Records for this task

*****

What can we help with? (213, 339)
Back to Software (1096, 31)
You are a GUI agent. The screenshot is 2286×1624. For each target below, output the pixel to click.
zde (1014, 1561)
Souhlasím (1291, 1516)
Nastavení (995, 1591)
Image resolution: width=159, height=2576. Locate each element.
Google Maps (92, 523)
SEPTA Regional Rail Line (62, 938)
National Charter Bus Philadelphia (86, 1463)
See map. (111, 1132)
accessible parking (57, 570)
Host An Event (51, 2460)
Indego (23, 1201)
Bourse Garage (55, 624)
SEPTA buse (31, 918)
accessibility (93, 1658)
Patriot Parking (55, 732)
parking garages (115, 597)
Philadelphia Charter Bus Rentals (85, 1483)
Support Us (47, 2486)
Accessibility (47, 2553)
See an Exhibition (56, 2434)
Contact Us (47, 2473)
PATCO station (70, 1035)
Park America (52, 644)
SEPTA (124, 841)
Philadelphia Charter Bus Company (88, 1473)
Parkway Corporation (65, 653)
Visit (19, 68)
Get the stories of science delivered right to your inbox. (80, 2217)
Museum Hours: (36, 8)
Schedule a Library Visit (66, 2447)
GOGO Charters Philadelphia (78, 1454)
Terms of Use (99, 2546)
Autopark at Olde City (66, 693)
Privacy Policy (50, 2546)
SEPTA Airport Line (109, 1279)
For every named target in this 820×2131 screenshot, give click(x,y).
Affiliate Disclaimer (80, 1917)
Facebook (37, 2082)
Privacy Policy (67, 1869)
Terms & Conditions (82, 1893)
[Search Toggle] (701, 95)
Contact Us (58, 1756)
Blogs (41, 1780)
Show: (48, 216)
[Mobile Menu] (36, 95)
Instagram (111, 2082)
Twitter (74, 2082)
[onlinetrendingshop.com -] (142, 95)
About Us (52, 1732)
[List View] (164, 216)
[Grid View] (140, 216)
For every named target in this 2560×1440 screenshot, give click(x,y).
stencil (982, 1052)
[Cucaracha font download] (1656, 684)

*****

Activity
Could you restate word for word the lines above, from the one that contains "Museum Hours: (36, 8)" through the one that contains "Terms & Conditions (82, 1893)", and no others?

Task solution
Museum Hours: (36, 8)
Schedule a Library Visit (66, 2447)
GOGO Charters Philadelphia (78, 1454)
Terms of Use (99, 2546)
Autopark at Olde City (66, 693)
Privacy Policy (50, 2546)
SEPTA Airport Line (109, 1279)
For every named target in this 820×2131 screenshot, give click(x,y).
Affiliate Disclaimer (80, 1917)
Facebook (37, 2082)
Privacy Policy (67, 1869)
Terms & Conditions (82, 1893)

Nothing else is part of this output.